In order to prevail in golf, you need to know the nuances of the game. Likewise, physicians should know how to navigate HIPAA.
Anyone who has picked up a golf club can appreciate how challenging the game is. As a friend of mine, who happens to work for The Golf Channel reminded me, in order to prevail in golf you need to have a strategy; yet, be flexible enough to adapt to the conditions. One "condition" that has been emphasized in HIPAA compliance by the HHS is that the new round of audits will extend to business associates (BAs) as well as covered entities. Most practices anticipate HHS to come in; however, the FTC is also tasked with HIPAA violations.
A fundamental premise of HIPAA is the protection of sensitive health and billing information. The FTC is seeking assurances from Apple that "it will protect sensitive health data collected by its upcoming smart-watch and other mobile devices from being used without owners' consent." The emphasis here is gaining assurances from Apple that it will not sell the protected health information, which can include metadata, to third parties. These entities could include marketers or developers.
This should signal physicians to assess what their game strategy is in relation to their notice of privacy practices. The Final Rule modified PHI disclosure requirements. Section 164.520(b)(1)(ii)(E) to expand the requirements, including the need to obtain authorization in The Notice of Privacy Practices (NPP) when PHI will be released for marketing and subsidized treatment purposes. But, does even executing an expanded NPP give protection to a business associate such as Apple? Since the sale of PHI and other disclosures not included in the NPP need to be authorized in writing by the patient, it is highly unlikely.
A good place for physicians to start is to execute a Business Associate Agreement (BAA) with companies such as Apple. Clearly, an "app" and the companies that provide them do not qualify under the conduit exception.
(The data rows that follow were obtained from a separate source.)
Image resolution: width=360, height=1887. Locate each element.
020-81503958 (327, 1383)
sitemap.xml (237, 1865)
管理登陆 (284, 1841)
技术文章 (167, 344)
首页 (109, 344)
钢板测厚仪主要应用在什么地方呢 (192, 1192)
This means that HIPAA, the HITECH Act, and all subsequent regulations apply to them. Physicians should take the time to update their BAA to conform to the related sections of the Code of Federal Regulations (CFR), such as section 164.508(b)(5), which enables a patient to revoke a previous authorization.
In sum, physicians need to have a strategy. I recommend looking at HIPAA like a golfer would a hole on a golf course. Where are the hazards, what club do I need to use, what do I need to adapt to land the ball on the green, and what gear to I need to wear? For this area of HIPAA compliance, a hazard is an unauthorized disclosure and sales of information, the two key clubs are a specific BAA and revised NPP, and knowing with full disclosure that the weather could change by the patient revoking the disclosure. Keep a watch on what is going on nationally - the FTC and HHS websites are good places to start.